Opponents of the ball fields fear that even a limited plan could have a major impact on the area. "Even if you open half of the basin to ball fields and leave the other half entirely intact, it's going to change the dynamic," Phillips said. Ball fields would inevitably bring greater disturbances - -including dogs - to the forested areas, and it is not known how this would affect the nesting or migrating birds.

Many people also worry that if fields go in the reservoir, there will be pressure to expand them in the future. They cite a compromise Bloomberg brokered in 2003 that scaled down a plan for recreational facilities in Staten Island's Bloomingdale Woods. Elected officials there are still pushing to build more fields in the wetland forest. "With easy access, you are always fighting a battle to prevent a ball field," said Phillips.

They have also raised concerns about the feasibility and cost-effectiveness of building sports fields in the reservoir. Although fields would go in the driest part of the basin, the reservoir is a depression lined with clay specifically designed to hold water. Would ball fields be drowned in a heavy rain?

In addition, opponents point out that development in the basin seems to contradict PlaNYC's goal of making the city more environmentally sustainable by preserving and adding natural areas to cool and clean the air and absorb stormwater runoff. The reservoir is in the watershed of Jamaica Bay and the sewershed of Newtown Creek.

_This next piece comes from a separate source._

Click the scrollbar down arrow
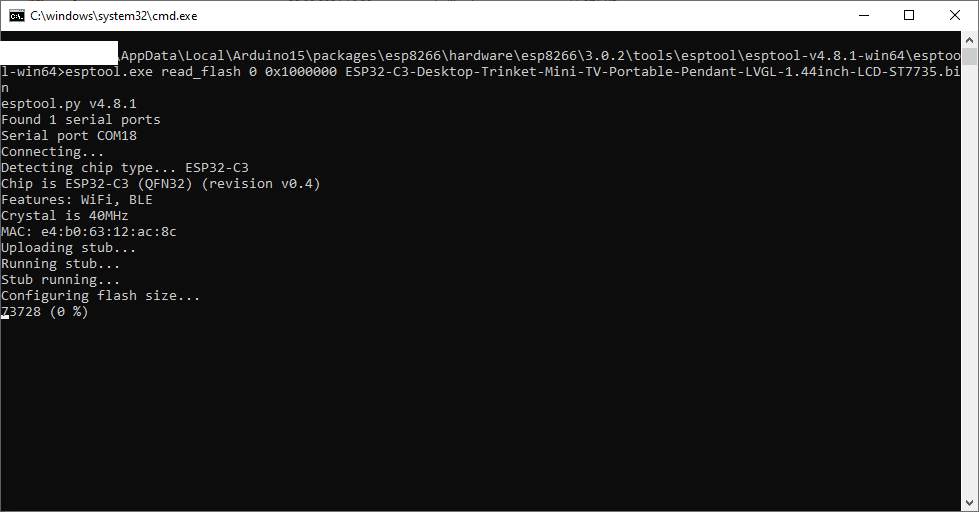Image resolution: width=979 pixels, height=512 pixels. pyautogui.click(x=969, y=503)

When heavy rains overwhelm the sewage system, untreated sewage spills into both bodies of water. "Any increase in the amount of impervious surfaces at Ridgewood Reservoir would result in an increase in stormwater and consequently an increase in combined sewage overflows that already pose a serious burden on the city's waterways," said Andrew Rafter in testimony for the environmental group Riverkeeper.

Rushing Ahead?

Further complicating the politics of the issue is distrust by some citizens and advocacy groups of the city government and the parks department stemming from earlier parkland conflicts, such as the taking of Macombs Dam Park for the new Yankee Stadium even before most residents were aware it was happening, and the controversial redesigns of Washington Square and Union Square parks.

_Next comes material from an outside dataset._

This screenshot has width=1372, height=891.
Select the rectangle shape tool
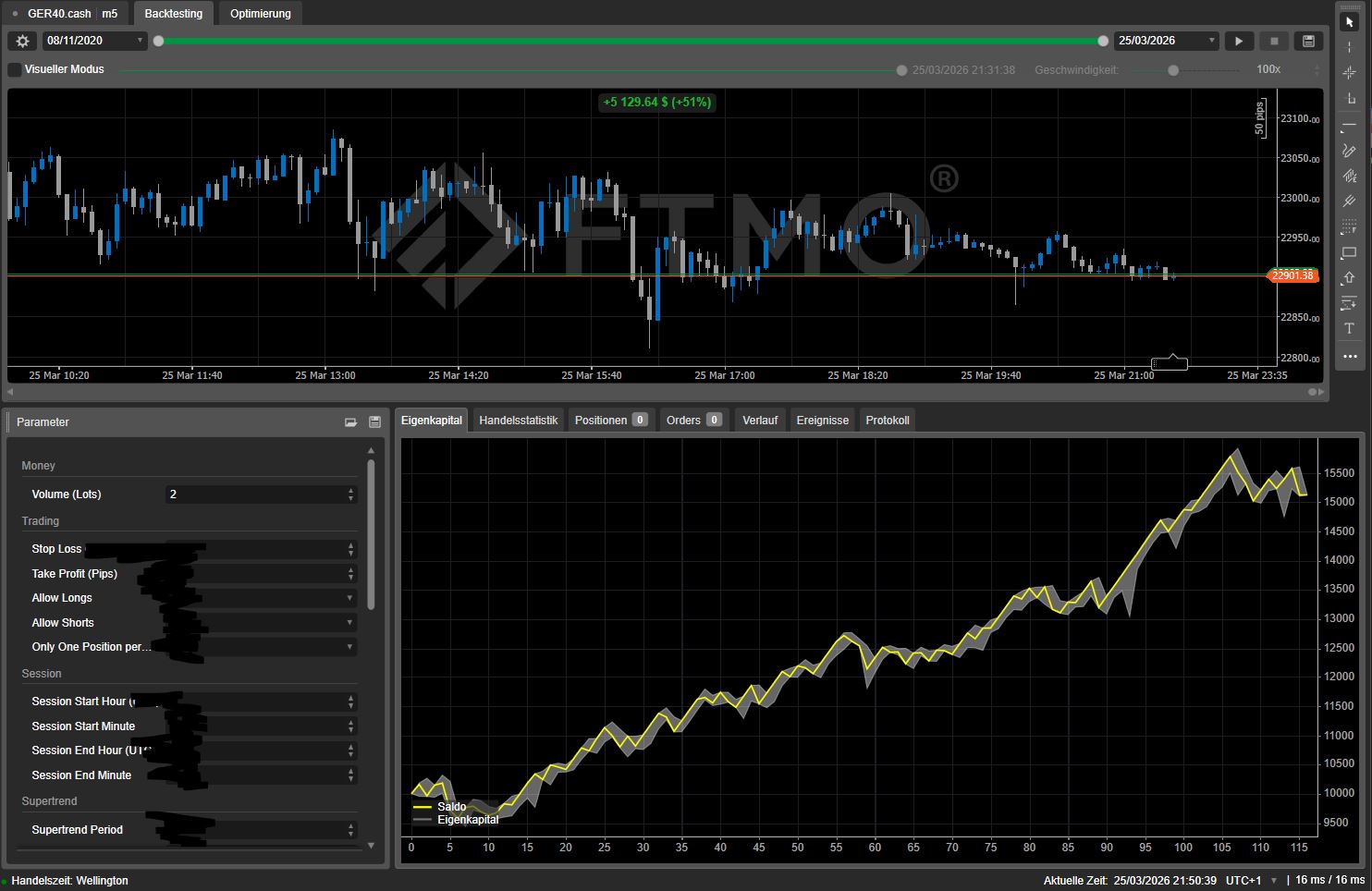pyautogui.click(x=1349, y=252)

Some supporters of the ball fields see signs of NIMBYism in the impressive line-up of political force against developing the reservoir because several prominent politicians live in large houses abutting Highland Park.

"My fear is that a lot of this is just delay tactics," said Benke of EBC. "That money is ephemeral. We're of the opinion that the time to strike is now. Do it now and find a way to use those 10 acres or show us an actual plan to reconfigure the park that can be accomplished over a short period of time."

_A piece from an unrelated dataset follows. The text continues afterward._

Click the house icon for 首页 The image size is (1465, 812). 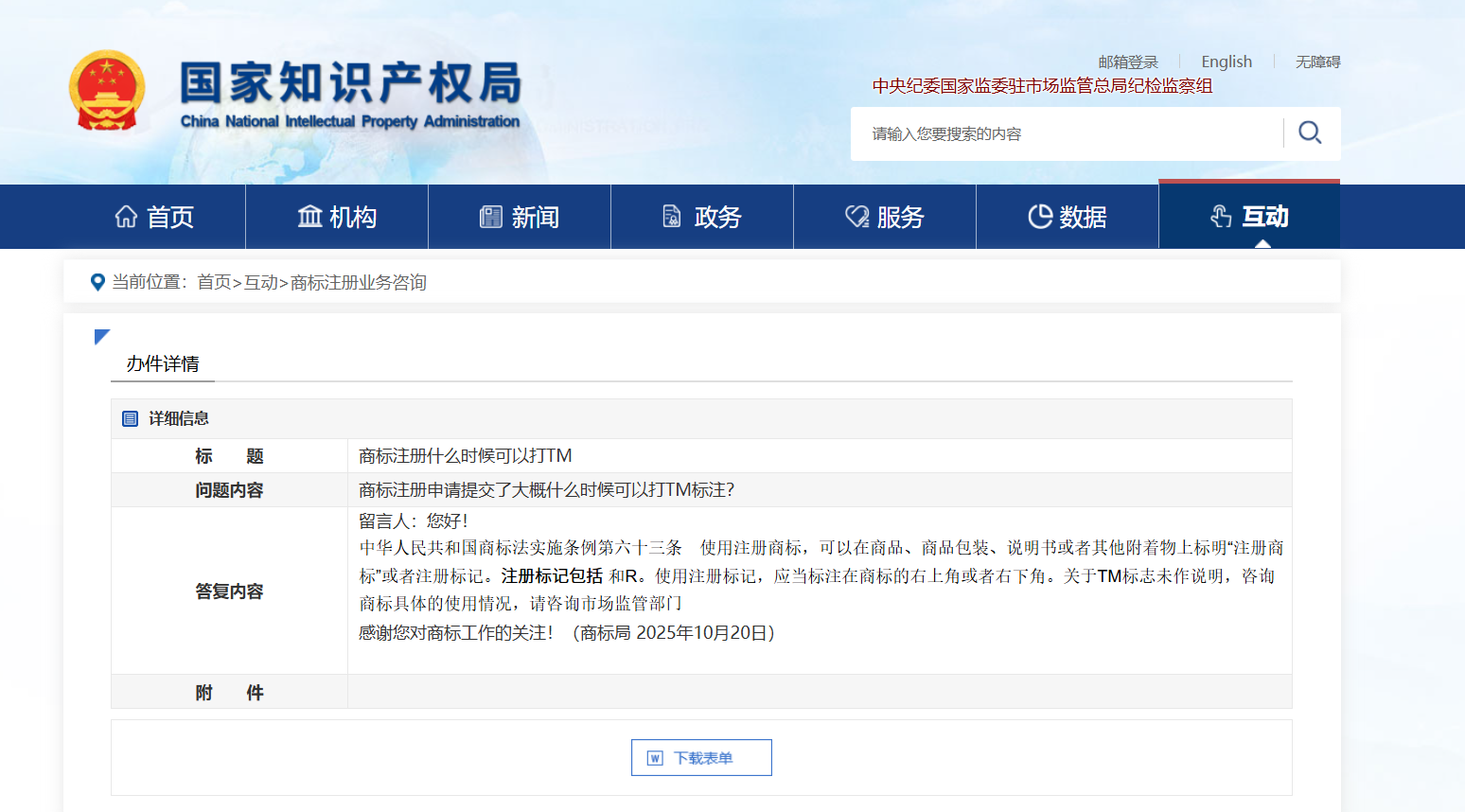(126, 217)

Others disagree, believing any plan to develop the park needs further consideration. They worry that the administration, in the push to put PlaNYC's initiatives into effect before Bloomberg's term ends, may not be fully considering all the options. Does it make sense to breach the reservoir walls and disrupt this urban experiment with nature when there may be other nearby sites that would be less expensive and intrusive to develop? Is the project being driven by the availability of PlaNYC money and not by a more holistic look at what works best where?

"I don't think we've done a good enough study of open space availability throughout the city," said DiPalermo of New Yorkers for Parks. "There is no real master plan for parks and open space."